Is the Administration of CPAP without Paramedic-Level Intervention Associated with Decreased Hospital Length of Stay?

Author: Chip Munna | |

Associate Authors: Bryant Reid | Ginny K. Renkiewicz

 

Introduction

Respiratory complaints are common in out-of-hospital call responses. Despite the inclusion of continuous positive airway pressure (CPAP) in the 2018 National EMS Scope of Practice Model as an EMT-level skill, the utilization of CPAP by EMTs varies greatly by state, region, and agency.

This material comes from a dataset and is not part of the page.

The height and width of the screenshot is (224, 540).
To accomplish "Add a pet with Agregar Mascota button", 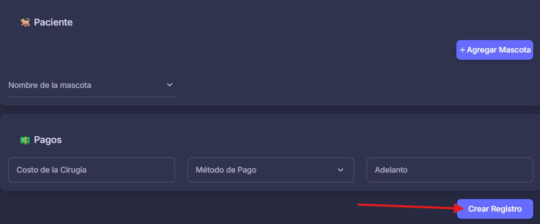I will pos(495,50).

Little is known regarding outcomes of EMS patients treated with CPAP without additional advanced life-support (ALS) interventions.

Objective

To compare hospital length of stay between patients receiving CPAP treatment with and without additional ALS respiratory medications.

Methods
Using the ESO Data Collaborative research data set with records from January 1 to December 31, 2020, we conducted a retrospective analysis of patients over 18 years of age with primary or secondary impressions of respiratory conditions that received CPAP treatment in the prehospital setting. Dichotomous dummy variables were created for two patient groups: (1) received CPAP with or without additional basic life support (BLS)-level respiratory medications, which included albuterol or levalbuterol; and (2) received CPAP with an additional ALS-level respiratory medication (i.e., furosemide, ipratropium bromide, methylprednisolone, etc.). A Mann-Whitney U-test was conducted to determine differences in hospital length of stay (in days) between the two groups.

Results
A total of 4111 patients met inclusion criteria. Overall, the median length of stay was 4.0 (IQR: 2.0-8.0) days in the hospital. The median length of stay for patients who received only BLS respiratory care was 4.0 (IQR: 2.0-7.0) days, while the median length of stay for patients who received ALS respiratory care was 5.0 (IQR: 3.0-9.06.0) days. When compared to patients receiving ALS-level respiratory care to those who received only BLS respiratory care, a Mann-Whitney U-test showed a significant difference between the two groups (U = 1,504,458 days; P < 0.001); however, the effect size of 0.08 was negligible.

Conclusions

Patients who received CPAP with BLS care experienced slightly shorter lengths of stay compared to patients who received CPAP and ALS medications. It is plausible that patients who received ALS medications had more serious illnesses that affected length of stay. Additional research should be conducted to standardize patient acuity to determine the true effect of BLS-only level of care for prehospital respiratory patients.